The article of David Squires and Angelique Arrington entitled A Balanced Curriculum: Standards and Assessments for High Performance, presented a conversation-style elaboration of the said topic enabling the readers to have a better understanding of the points from the different perspectives of the people involved in the process.
The article basically emphasized on how two teachers and a principal discussed their curriculum and the methods they utilize in educating the students through lectures and activities and what needs to be improved for the student’s better performance in national tests (Squires & Arrington, 1999). In analyzing this article, both its positive and negative implications are taken into consideration.
The authors basically asserted that after observing a development program introduced in a specific school, pursuing the next step would be to examine the curriculum of the school. In doing so, the discussants will be able to have an overview of how the school is balancing, aligning and assessing their programs to help prepare the students for state exams.

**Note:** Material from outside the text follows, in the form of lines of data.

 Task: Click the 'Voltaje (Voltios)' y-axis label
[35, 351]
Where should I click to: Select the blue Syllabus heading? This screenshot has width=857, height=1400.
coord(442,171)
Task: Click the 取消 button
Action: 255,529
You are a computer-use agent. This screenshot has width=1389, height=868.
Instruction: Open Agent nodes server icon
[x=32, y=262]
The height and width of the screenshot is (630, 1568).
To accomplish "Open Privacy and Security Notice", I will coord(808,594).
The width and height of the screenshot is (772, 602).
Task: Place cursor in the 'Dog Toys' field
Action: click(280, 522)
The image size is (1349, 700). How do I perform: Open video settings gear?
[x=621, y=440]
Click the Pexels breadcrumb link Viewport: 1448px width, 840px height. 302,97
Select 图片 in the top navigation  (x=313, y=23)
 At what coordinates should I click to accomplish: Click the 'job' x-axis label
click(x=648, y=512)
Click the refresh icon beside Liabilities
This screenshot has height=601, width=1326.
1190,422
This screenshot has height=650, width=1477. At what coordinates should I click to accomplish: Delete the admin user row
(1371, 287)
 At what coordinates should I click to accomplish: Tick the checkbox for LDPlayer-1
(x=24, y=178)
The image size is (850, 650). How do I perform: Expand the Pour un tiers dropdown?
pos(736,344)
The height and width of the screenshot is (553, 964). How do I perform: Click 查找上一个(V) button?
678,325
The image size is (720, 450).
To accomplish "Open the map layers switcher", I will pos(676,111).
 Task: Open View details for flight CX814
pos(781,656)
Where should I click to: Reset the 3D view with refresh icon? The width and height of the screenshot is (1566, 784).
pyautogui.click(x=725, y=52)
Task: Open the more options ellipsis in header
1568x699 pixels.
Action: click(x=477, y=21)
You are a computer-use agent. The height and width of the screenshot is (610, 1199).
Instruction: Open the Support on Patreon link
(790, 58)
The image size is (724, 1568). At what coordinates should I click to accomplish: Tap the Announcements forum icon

Squires and Arrington asserted that pursuing a balanced curriculum will help children develop their skills and meet their needs to participate in the society.
To be able to achieve a balanced curriculum, teachers and administrators attend a series of workshops wherein the said strategy is elaborated and simulated.
Then, after the realization of the importance of having a balanced curriculum, these people makes an effort to align their planned curriculum with national and state standards involving a series of modifications and compromises to their own standards (Squires & Arrington, 1999).
The balancing process also involves the assessment of the curriculum in two ways: the performance and the format assessments. These two methods were designed to see both the understanding and application of concepts by the students. It is through this last step that the decision-makers examine if they were able to balance their curriculum or not and fix those programs that are not able to complement their expectations.
As stated earlier, the article poses some strengths and weaknesses. For its strengths, in pursuing a balanced curriculum, the teachers and administrators will find it easier to teach their students while at the same time having an assurance that the students understand the lessons and will be able to integrate such learning in their following years.
Moreover, the students will also find it easier to relate to the lessons with an application of the concepts and have a higher chance of performing well in the national exams with the improved preparations made.
On the contrary, applying a balanced curriculum requires a lot of work and policy-making skills especially since it involves the process of aligning and assessments. In addition to that, a great amount of effort is needed in aligning one’s curriculum to the national standards and framework.
To be able to enhance the positive manifestations of a balanced curriculum and to be able to transform the weaknesses to something beneficial for the teachers, the decision-makers should really be consistent and eager in pursuing their desired curriculum especially since it requires a lot of studies and thinking. Moreover, the involved people especially the teachers should continue to have a drive in enhancing their curriculum for the welfare of their students.
Lastly, looking back at the article of Squires and Arrington, it is observably an essential and critical study in the development of the teaching methods of teachers and their standards. It is also very important as a basis for other researchers in developing the curriculum utilized by instructors and how the students will be able to cover everything they need for a specific grade level.
Squires, D.A. & Arrington, A. (1999). A Balanced Curriculum: Standards and Assessments for High Performance. Teacher’s College Columbia University.